Did you find Linda’s blog? It’s pretty fabulous, if I may say.

I hate to jump on the how-is-it-already-almost-December train, but, well, HOW IS IT ALREADY ALMOST DECEMBER?!

In our little blogging absence, a lot has been happening. Friend(s) had baby! Friends from what feels like long ago (aka, high school) got married! People are moving! (More on that later, for it is not quite my news to break). And now, it’s time for birthdays, holidays, celebrations, finals, end-of-year budget deals, and good, old fashioned being togetherness.


So today, I bring a recipe that reeeeally takes me back – back to when I was a bit of a picky eater and preferred to eat my pizza with the toppings scraped off (in other words, I preferred to eat bread. Full stop.), and insisted that my parents put way too much sauce on their pizza, and if I were to eat pizza, it would only be pizza with barely a smidgen of sauce, a smattering of cheese, and loaded with shrimp. Yeah, shrimp. I was that girl who  loved the big bag of frozen, pre-cooked shrimp from Costco. On her pizza. Luckily for me, it turns out shrimp on pizza is actually quite delicious. See below.

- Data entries
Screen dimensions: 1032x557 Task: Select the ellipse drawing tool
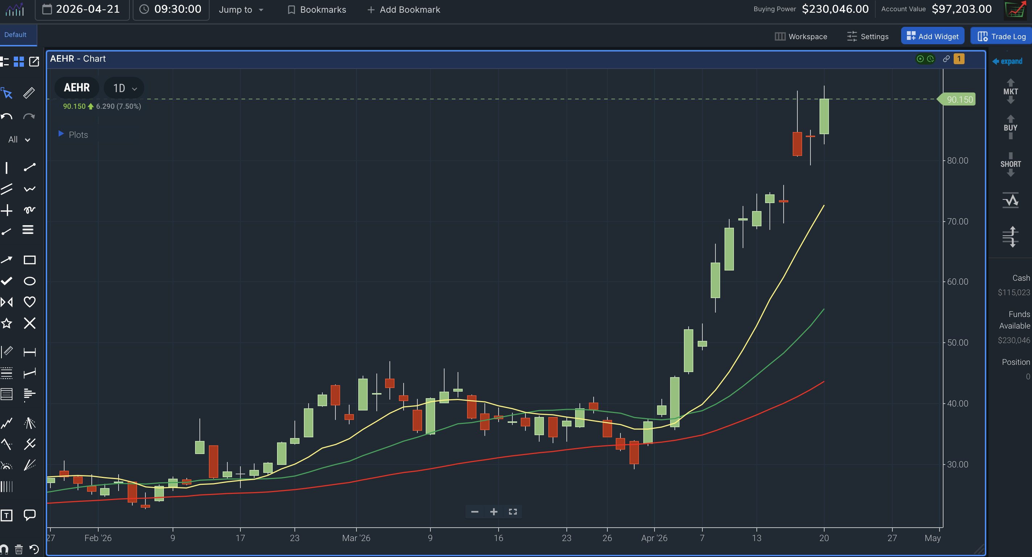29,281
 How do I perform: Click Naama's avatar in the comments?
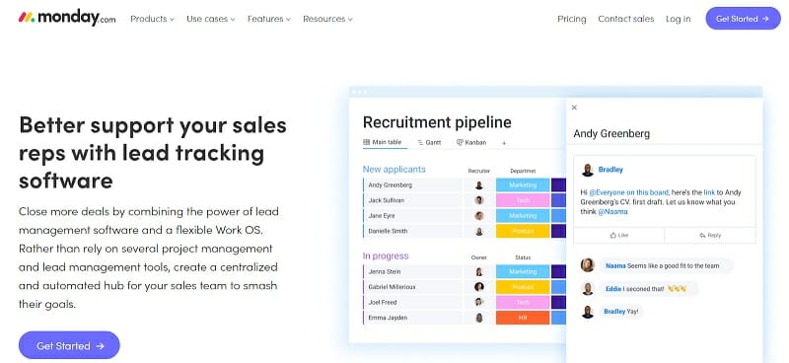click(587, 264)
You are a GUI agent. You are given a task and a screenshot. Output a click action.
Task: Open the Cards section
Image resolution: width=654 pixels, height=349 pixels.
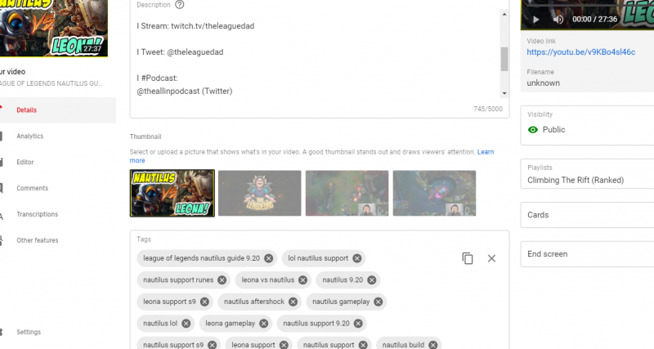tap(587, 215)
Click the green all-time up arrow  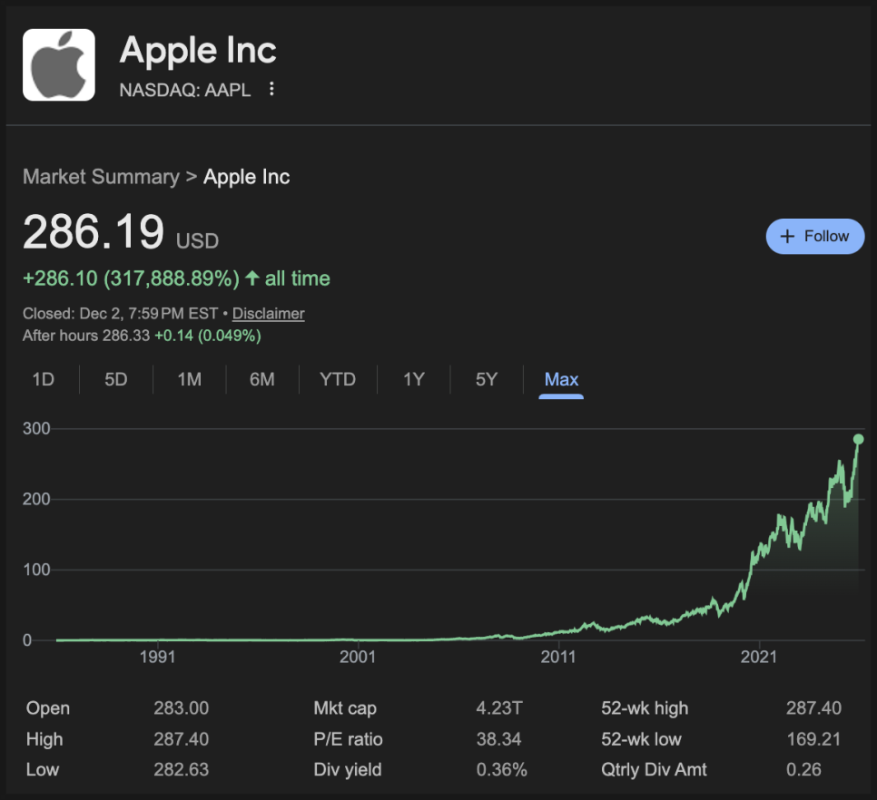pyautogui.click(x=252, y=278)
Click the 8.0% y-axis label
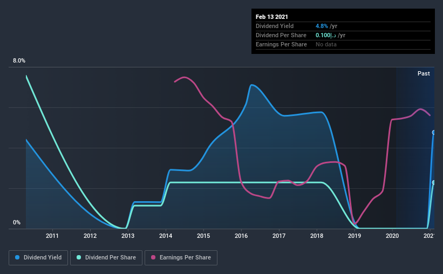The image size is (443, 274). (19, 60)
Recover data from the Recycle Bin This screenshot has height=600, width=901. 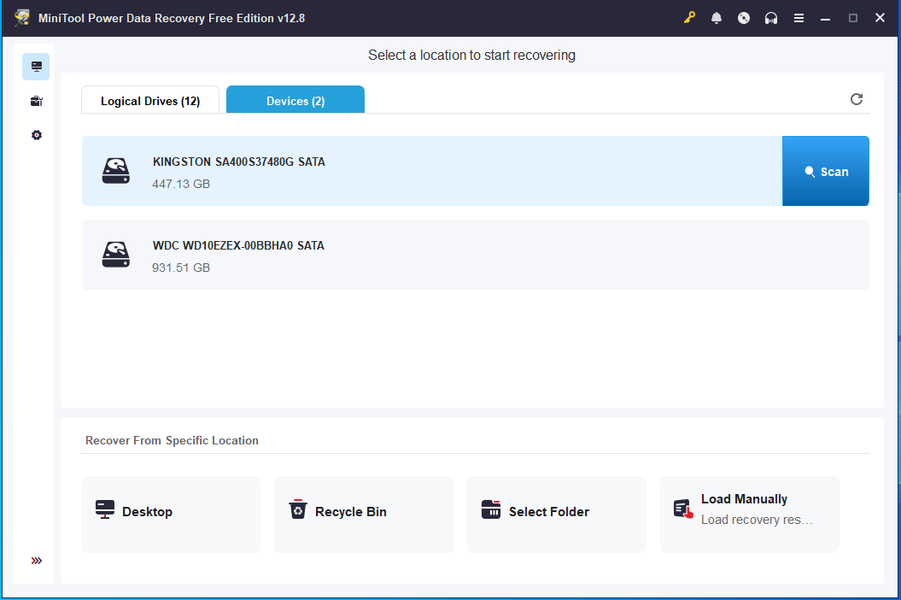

- Required actions
1. From the blog post about shrimp pizza, copy the passage word for word, beginning at the words "In our little" and stopping after "fashioned being togetherness.".
2. In the blog post about shrimp pizza, where did the bag of frozen, pre-cooked shrimp that the writer loved come from?

- Solution list
1.
In our little blogging absence, a lot has been happening. Friend(s) had baby! Friends from what feels like long ago (aka, high school) got married! People are moving! (More on that later, for it is not quite my news to break). And now, it’s time for birthdays, holidays, celebrations, finals, end-of-year budget deals, and good, old fashioned being togetherness.

2. Costco